On top of cheaper global food prices pressuring the local market, the rural workforce is aging and declining, and shrinking profit margins mean few will take up the work when the current farmers retire. The rural population shrank from 8.6 percent in 2000 to 6.8 percent in 2006, as did agriculture’s share of the country’s GDP, from 4.4 percent to 3 percent in the same period.
Hwang said that when he retires, he will close his business rather than sell it or hand it off because operating costs are becoming too high. He believes many others will do the same, he added.
The government has set aside 3 percent of a 2.5 trillion won agriculture competitiveness development budget this year to support those who choose to close their businesses.
About a quarter of agricultural workers are micro farmers. But experts predict the current generation of small farmers may well be the last.
“In a decade or two Korea’s agriculture industry will look significantly different than today. As many of the current generation of farmers retire over the next decade there will be an increasing trend towards consolidation and specialization,” said Troy Stangarone, senior director of congressional affairs and trade at the Washington-based Korea Economic Institute of America.
Amid “painful adjustments,” Korea is ramping up its efforts to rebuild its agricultural industry, based on scaling up production capacity, improving quality standards and modernizing farmers’ facilities, according to the FTA joint feasibility study and the Korea Rural Economic Institute.
“In time the local industry will need to adjust,” Stangarone said. “To date the government has put in place a series of adjustment programs for farmers, including inducements to move toward specialized products.

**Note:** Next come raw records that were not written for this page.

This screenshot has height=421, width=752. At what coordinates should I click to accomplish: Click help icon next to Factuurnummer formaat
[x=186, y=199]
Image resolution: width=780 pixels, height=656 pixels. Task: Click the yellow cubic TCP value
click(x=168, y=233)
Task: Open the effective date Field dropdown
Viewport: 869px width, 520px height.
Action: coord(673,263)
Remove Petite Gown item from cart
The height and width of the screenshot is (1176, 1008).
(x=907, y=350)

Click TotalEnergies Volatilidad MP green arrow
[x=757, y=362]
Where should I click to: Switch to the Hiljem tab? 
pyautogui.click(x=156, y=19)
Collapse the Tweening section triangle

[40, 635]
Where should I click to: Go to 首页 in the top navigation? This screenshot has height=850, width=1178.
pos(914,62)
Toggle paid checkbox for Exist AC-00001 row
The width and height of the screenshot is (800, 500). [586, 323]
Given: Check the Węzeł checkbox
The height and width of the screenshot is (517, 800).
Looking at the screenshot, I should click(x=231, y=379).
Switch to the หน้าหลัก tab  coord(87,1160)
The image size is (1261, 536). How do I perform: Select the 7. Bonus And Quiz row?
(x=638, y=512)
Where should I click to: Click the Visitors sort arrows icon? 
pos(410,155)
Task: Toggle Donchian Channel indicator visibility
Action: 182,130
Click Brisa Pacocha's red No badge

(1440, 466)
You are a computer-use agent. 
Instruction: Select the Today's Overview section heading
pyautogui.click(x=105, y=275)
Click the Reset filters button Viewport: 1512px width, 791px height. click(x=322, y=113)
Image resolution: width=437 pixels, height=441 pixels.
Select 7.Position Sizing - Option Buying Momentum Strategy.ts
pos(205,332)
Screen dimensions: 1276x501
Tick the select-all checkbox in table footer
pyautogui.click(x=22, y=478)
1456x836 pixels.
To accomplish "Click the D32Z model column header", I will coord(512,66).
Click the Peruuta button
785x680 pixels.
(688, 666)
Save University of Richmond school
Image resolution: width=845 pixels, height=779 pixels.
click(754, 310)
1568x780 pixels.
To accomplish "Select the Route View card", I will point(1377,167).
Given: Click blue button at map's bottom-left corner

We will likely see similar considerations as the FTA with China comes into effect.”
The challenge for the next several years will be building up the agriculture industry’s global competitiveness and finding ways to benefit from the opening of trade.
In the short run, however, Korean farmers will have to prepare for the new FTA, expected to be concluded in 2-3 years and effectuated a year or so after that.
Park Jin-ho, CEO of The Delicious Haru, which imports and exports chicken products, says local companies with a global mindset should use their technological advantage to tackle the challenge strategically.
“As of now, I think the most important thing for the Korean agriculture sector is to draw a map. They should accumulate data on how the Chinese consumers cook and eat … then analyze it to penetrate the Chinese market,” he said.
“There are more, smarter participants in Korea than in China, so if those who are engaged in Korean agriculture think the trading game with China is something we can compete in, then we have a chance of winning.”